## PAGE
In some configurations, the removable storage 820 is logically
combined with the integrated storage 818 such that the total
available storage is made available as a total combined storage
capacity. In some configurations, the total combined capacity of
the integrated storage 818 and the removable storage 820 is shown
to a user instead of separate storage capacities for the integrated
storage 818 and the removable storage 820.
[0137] The removable storage 820 is configured to be inserted into
a removable storage memory slot (not shown) or other mechanism by
which the removable storage 820 is inserted and secured to
facilitate a connection over which the removable storage 820 can
communicate with other components of the computing device, such as
the processor 802. The removable storage 820 may be embodied in
various memory card formats including, but not limited to, PC card,
CompactFlash card, memory stick, secure digital ("SD"), miniSD,
microSD, universal integrated circuit card ("UICC") (e.g., a
subscriber identity module ("SIM") or universal SIM ("USIM")), a
proprietary format, or the like.
[0138] It can be understood that one or more of the memory
components 804 can store an operating system. According to various
configurations, the operating system includes, but is not limited
to WINDOWS MOBILE OS from Microsoft Corporation of Redmond, Wash.,
WINDOWS PHONE OS from Microsoft Corporation, WINDOWS from Microsoft
Corporation, PALM WEBOS from Hewlett-Packard Company of Palo Alto,
Calif., BLACKBERRY OS from Research In Motion Limited of Waterloo,
Ontario, Canada, IOS from Apple Inc. of Cupertino, Calif., and
ANDROID OS from Google Inc. of Mountain View, Calif. Other
operating systems are contemplated.
[0139] The network connectivity components 806 include a wireless
wide area network component ("WWAN component") 822, a wireless
local area network component ("WLAN component") 824, and a wireless
personal area network component ("WPAN component") 826. The network
connectivity components 806 facilitate communications to and from
the network 856 or another network, which may be a WWAN, a WLAN, or
a WPAN. Although only the network 856 is illustrated, the network
connectivity components 806 may facilitate simultaneous
communication with multiple networks, including the network 756 of
FIG. 6. For example, the network connectivity components 806 may
facilitate simultaneous communications with multiple networks via
one or more of a WWAN, a WLAN, or a WPAN.
[0140] The network 856 may be or may include a WWAN, such as a
mobile telecommunications network utilizing one or more mobile
telecommunications technologies to provide voice and/or data
services to a computing device utilizing the computing device
architecture 800 via the WWAN component 822. The mobile
telecommunications technologies can include, but are not limited
to, Global System for Mobile communications ("GSM"), Code Division
Multiple Access ("CDMA") ONE, CDMA7000, Universal Mobile
Telecommunications System ("UMTS"), Long Term Evolution ("LTE"),
and Worldwide Interoperability for Microwave Access ("WiMAX").

Target pointing data
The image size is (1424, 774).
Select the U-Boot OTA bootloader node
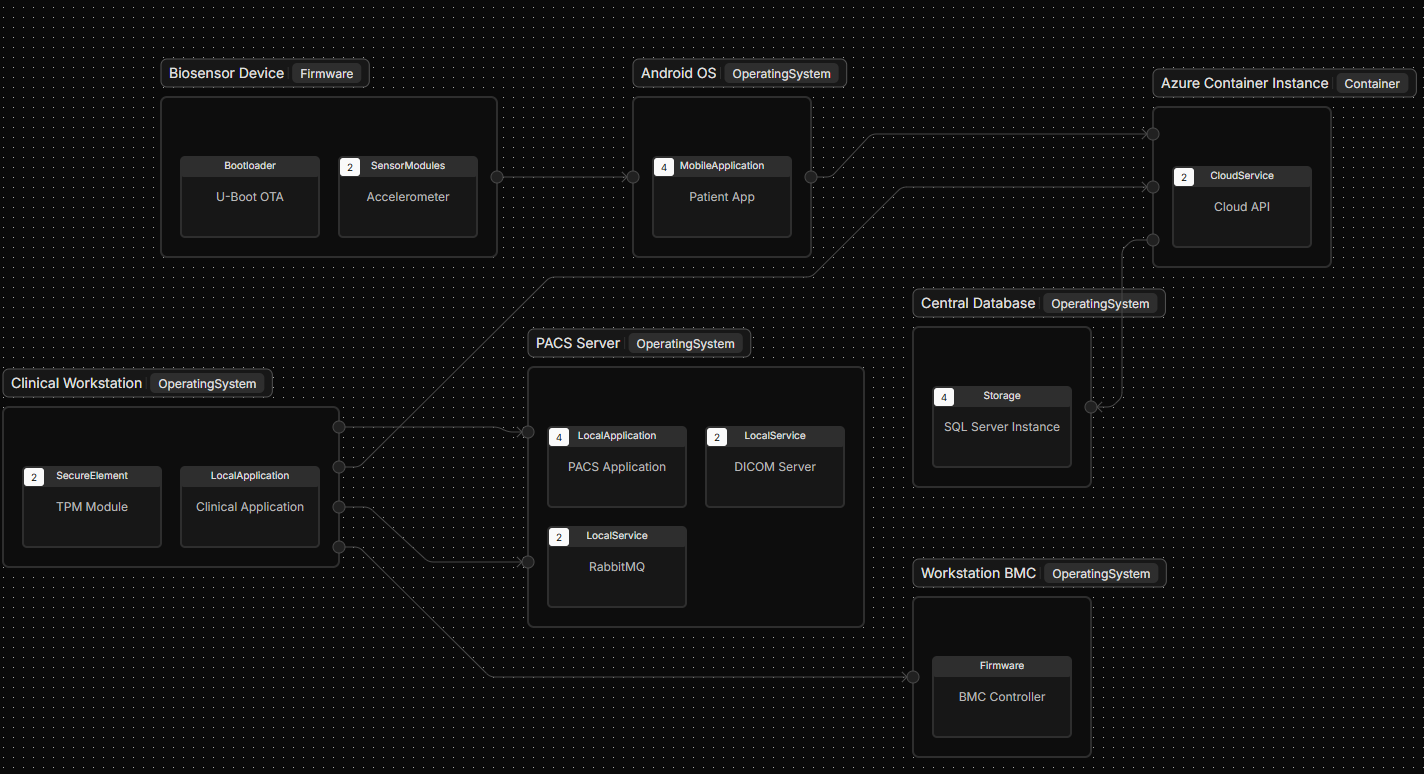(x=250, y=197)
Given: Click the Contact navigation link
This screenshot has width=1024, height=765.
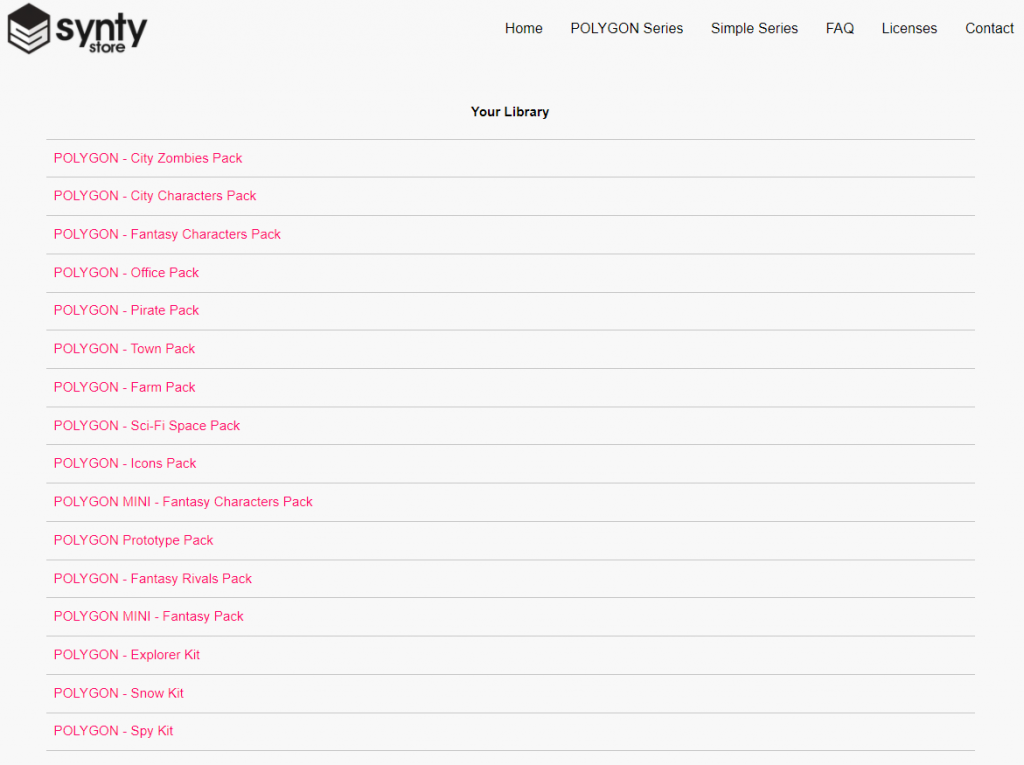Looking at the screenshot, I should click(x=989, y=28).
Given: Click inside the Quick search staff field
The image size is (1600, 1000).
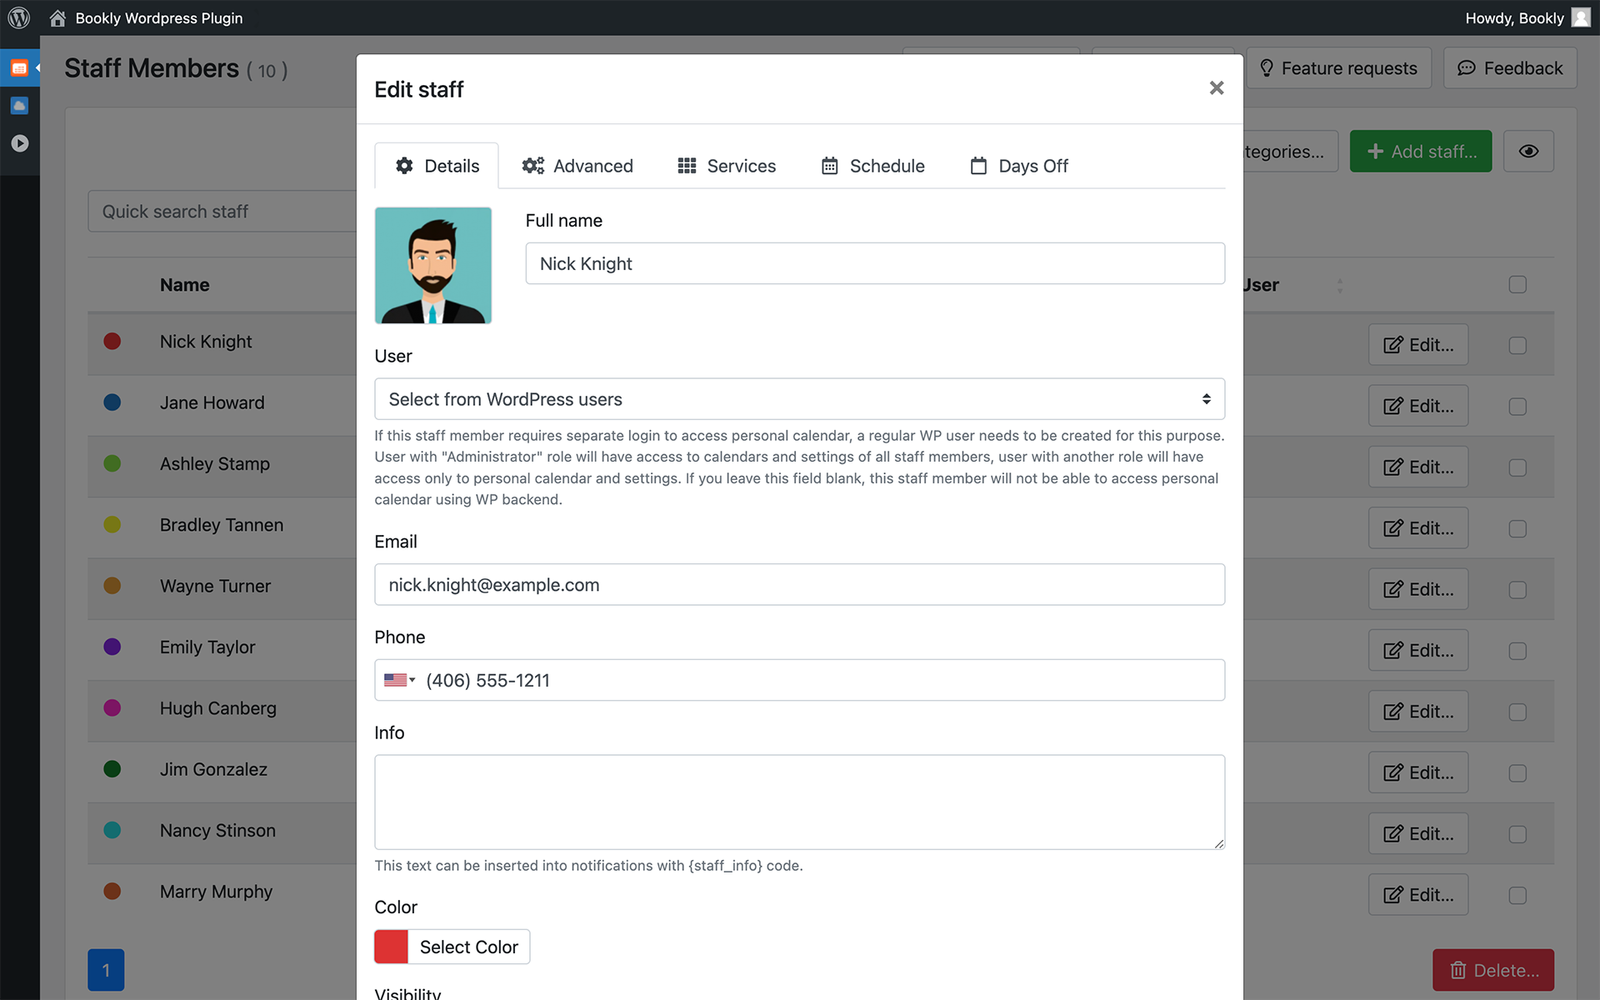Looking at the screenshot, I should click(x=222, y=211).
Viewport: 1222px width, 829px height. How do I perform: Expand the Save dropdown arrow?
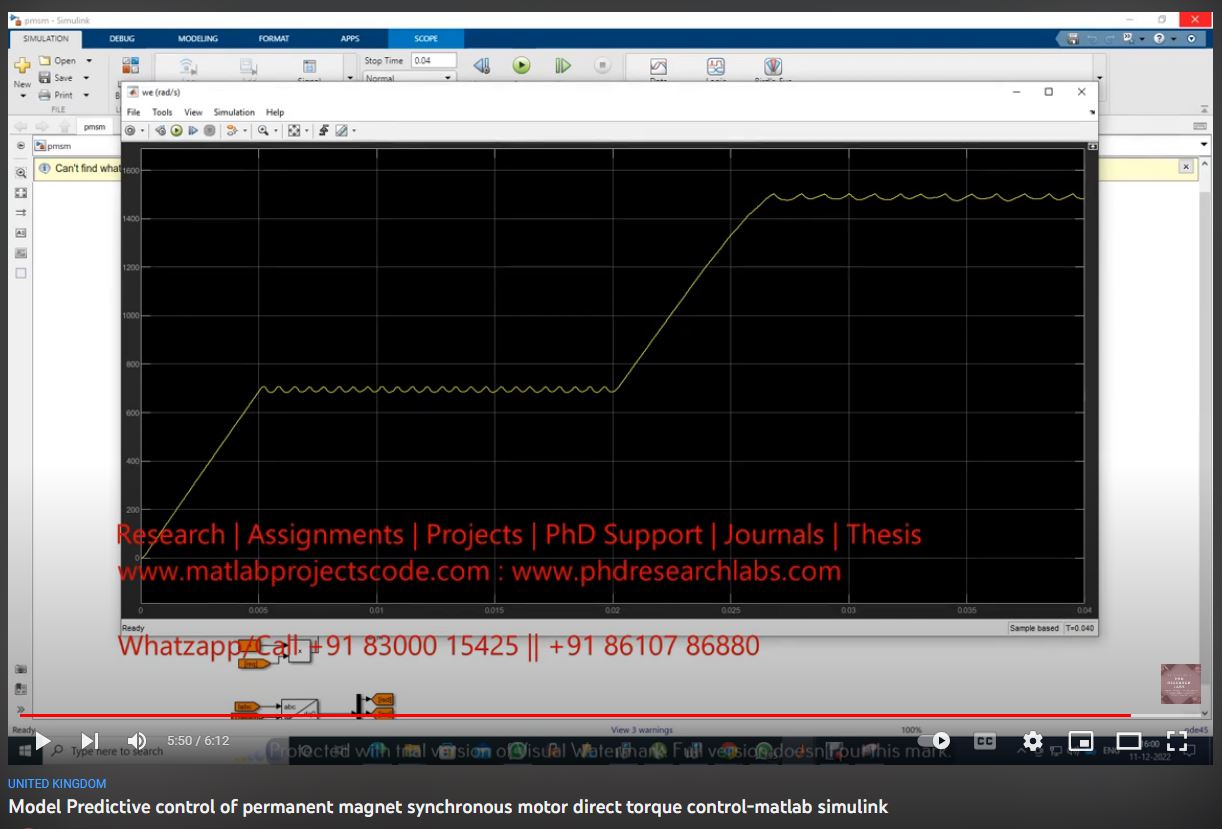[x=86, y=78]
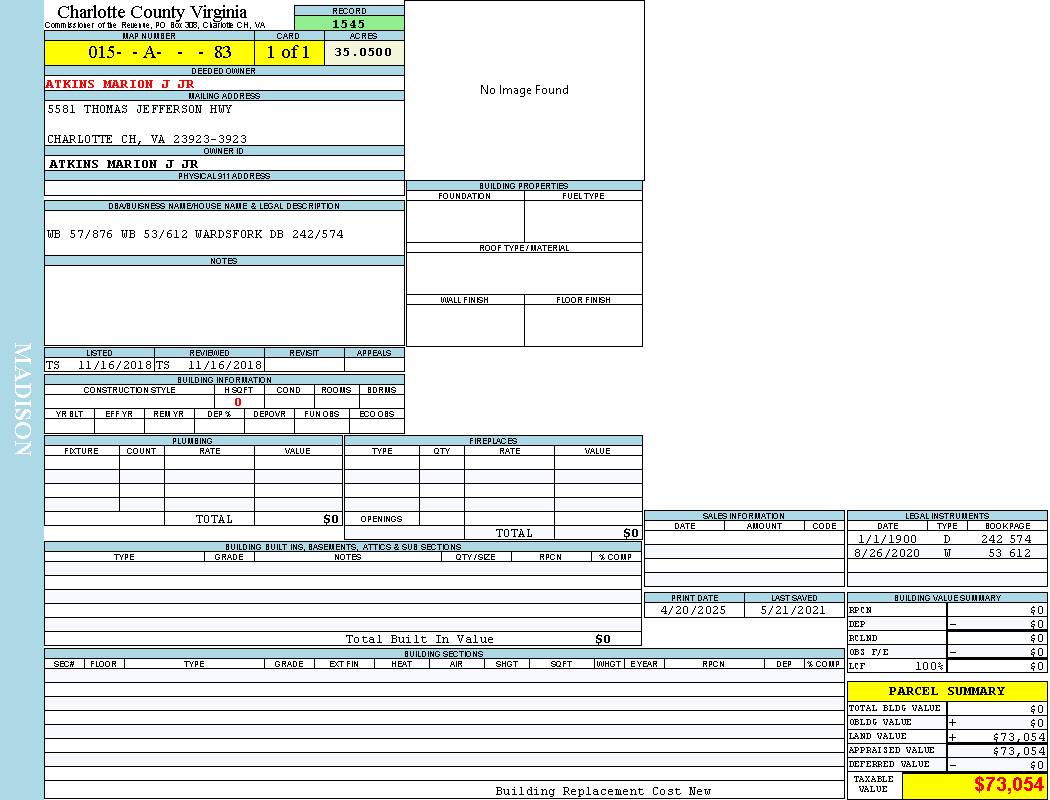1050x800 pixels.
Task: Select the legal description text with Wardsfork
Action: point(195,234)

## REQUESTS
(a) Retype the stretch of the patent excerpt from "[0139] The network" through "WLAN, or a WPAN.".
(b) Pull out each line of the records that contains the word "width".
The patent excerpt and the records bear no relation to each other.

## FULL SOLUTIONS
(a)
[0139] The network connectivity components 806 include a wireless
wide area network component ("WWAN component") 822, a wireless
local area network component ("WLAN component") 824, and a wireless
personal area network component ("WPAN component") 826. The network
connectivity components 806 facilitate communications to and from
the network 856 or another network, which may be a WWAN, a WLAN, or
a WPAN. Although only the network 856 is illustrated, the network
connectivity components 806 may facilitate simultaneous
communication with multiple networks, including the network 756 of
FIG. 6. For example, the network connectivity components 806 may
facilitate simultaneous communications with multiple networks via
one or more of a WWAN, a WLAN, or a WPAN.

(b)
This screenshot has width=1024, height=765.
Viewport: 1222px width, 829px height. How do I perform: Expand the Save dropdown arrow?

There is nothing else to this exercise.